As Montresor agrees that his friend will not die of his cold, we recall that Montresor's goal is to immolate, to sacrifice, Fortunato, and the tension between Fortunato's false sense of security, on one hand, and the immolation awaiting for him, on the other hand, increases for the reader.

A short while later, the men discuss Montresor's family's coat-of-arms and motto: 

'A human foot d'or, in a field of azure; the foot crushes a serpent rampant whose fangs are embedded in the heel.' (Paragraph 46)

When Fortunato asks for the motto, the dramatic irony signals the reader that Fortunato is not even remotely capable of understanding his situation.  Montresor's family motto is based on the concept of retribution, and it is loosely translated as "No one harms me with impunity" (that is, no one harms me without punishment).  Fortunato has no clue that he and Montresor are mirrored in the coat of arms--Fortunato, who is richer and more powerful than Montresor, is represented by the foot crushing the snake; Montresor, a man whose family is declining in power and wealth, is the snake biting Fortunato's heel.  

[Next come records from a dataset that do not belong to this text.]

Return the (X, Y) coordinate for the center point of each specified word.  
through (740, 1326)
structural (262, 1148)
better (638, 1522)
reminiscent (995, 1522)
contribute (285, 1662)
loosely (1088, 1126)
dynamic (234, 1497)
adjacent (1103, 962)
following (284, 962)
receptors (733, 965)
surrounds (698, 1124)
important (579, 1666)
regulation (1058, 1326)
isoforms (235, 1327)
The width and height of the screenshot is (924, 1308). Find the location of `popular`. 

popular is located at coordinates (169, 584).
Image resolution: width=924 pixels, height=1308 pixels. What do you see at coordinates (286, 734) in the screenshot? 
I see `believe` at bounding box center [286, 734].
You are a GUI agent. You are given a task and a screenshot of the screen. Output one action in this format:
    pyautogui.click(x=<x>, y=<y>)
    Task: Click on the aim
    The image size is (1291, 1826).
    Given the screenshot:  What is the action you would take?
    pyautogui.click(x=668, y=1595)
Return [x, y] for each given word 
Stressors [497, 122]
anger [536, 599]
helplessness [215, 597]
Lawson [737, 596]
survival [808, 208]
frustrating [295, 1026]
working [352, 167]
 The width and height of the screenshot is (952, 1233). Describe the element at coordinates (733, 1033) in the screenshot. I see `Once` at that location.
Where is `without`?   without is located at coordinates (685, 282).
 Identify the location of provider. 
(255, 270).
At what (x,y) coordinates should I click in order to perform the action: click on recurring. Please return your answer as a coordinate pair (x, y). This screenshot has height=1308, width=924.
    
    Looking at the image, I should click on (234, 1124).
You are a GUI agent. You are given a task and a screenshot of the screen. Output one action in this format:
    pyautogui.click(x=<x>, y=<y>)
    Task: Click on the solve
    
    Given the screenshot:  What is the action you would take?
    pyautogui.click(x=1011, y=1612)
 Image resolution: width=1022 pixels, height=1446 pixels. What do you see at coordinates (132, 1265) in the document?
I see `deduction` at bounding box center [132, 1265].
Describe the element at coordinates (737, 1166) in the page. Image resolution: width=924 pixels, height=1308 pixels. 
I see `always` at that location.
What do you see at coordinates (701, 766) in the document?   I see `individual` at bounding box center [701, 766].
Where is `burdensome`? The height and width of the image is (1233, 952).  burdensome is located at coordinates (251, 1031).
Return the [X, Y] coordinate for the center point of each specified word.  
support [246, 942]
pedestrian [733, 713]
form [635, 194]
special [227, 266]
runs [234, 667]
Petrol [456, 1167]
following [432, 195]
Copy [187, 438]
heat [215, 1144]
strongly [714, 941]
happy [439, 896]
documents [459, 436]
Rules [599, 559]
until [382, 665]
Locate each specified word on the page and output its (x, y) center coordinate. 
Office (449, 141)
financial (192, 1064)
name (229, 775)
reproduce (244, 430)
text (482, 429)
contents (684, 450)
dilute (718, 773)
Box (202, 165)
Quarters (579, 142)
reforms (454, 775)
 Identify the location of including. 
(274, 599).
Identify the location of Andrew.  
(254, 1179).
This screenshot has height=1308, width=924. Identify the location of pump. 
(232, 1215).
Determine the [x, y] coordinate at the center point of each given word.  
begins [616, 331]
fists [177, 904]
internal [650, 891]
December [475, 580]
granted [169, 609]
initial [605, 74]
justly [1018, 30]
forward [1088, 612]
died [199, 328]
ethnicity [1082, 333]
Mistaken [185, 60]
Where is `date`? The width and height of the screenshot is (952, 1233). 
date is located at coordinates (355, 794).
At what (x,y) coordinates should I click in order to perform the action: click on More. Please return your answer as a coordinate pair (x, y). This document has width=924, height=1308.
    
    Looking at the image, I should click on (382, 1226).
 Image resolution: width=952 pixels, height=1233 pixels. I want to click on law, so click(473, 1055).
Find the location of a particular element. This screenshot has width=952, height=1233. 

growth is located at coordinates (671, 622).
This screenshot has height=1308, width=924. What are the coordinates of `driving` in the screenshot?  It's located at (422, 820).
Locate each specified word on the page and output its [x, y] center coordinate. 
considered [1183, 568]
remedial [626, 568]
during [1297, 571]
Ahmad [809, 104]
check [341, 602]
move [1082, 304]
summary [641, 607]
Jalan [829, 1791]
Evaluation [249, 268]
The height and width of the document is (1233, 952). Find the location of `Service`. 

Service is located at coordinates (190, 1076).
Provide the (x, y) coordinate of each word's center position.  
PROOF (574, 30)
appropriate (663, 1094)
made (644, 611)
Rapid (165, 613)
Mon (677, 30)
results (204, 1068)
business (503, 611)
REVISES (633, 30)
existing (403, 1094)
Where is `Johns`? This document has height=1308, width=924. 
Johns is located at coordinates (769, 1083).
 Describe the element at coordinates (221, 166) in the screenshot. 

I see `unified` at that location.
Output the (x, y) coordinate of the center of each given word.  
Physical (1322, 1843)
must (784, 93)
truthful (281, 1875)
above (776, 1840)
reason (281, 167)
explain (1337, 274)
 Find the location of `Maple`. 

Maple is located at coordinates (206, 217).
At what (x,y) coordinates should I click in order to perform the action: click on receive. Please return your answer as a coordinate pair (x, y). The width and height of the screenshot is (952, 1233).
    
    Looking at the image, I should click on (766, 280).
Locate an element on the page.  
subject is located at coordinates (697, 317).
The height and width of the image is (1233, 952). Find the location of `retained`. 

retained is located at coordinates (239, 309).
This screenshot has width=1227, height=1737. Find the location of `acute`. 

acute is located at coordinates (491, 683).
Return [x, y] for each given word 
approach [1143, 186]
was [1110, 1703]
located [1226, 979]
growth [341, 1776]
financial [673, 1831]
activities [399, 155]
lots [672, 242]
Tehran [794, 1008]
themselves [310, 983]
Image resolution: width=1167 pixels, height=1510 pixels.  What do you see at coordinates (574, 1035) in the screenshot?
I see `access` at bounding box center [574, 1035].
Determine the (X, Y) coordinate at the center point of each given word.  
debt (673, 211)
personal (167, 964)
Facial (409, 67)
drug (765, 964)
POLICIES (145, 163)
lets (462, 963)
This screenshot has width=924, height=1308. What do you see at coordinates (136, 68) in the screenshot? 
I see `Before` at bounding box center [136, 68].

Verbal and dramatic irony combine again when Montesor "broke and reached him [Fortunato] a flagon of De Grave," which Fortunato drinks until it's gone.  Poe is, of course, playing with words--the wine has a name that can be translated as "of the grave," another instance of verbal irony but, more important, another signal to the reader that Fortunato is an unaware walking dead man.

Perhaps the strongest example of dramatic irony consists of the scene in which Fortunato makes a (presumably) Masonic sign, which Fortunato, who is not a Mason, fails to recognize.  When Fortunato says, "You are not of the masons," Montresor pulls a trowel from under his cloak, and Fortunato, in his bubble of ignorance, simply dismisses as a joke.  At this point, most readers are screaming "Wake up!" to Fortunato, but the ironic world in which these characters inhabit is not subject to intervention.

Lastly, we must recall that Fortunato has been celebrating Carnival and is in the costume of a jester or fool, the most appropriate costume possible for a man who has been fooled so many times that most readers decide he deserves what is going to happen to him.  The dramatic irony here is that, to Fortunato, his costume is merely a costume, but to the reader, his costume symbolizes his nature, which is prideful to a fault and completely incapable of recognizing his danger because he believes Montresor is powerless to harm him.

In sum, then, dramatic irony forms the framework for the story and creates a growing tension between what should happen, according to Fortunato, and what Montresor actually does.  This tension often stays with readers even after the horrific ending when Fortunato is walled up at the bottom of the catacombs--in his jester costume, with its jingling bells.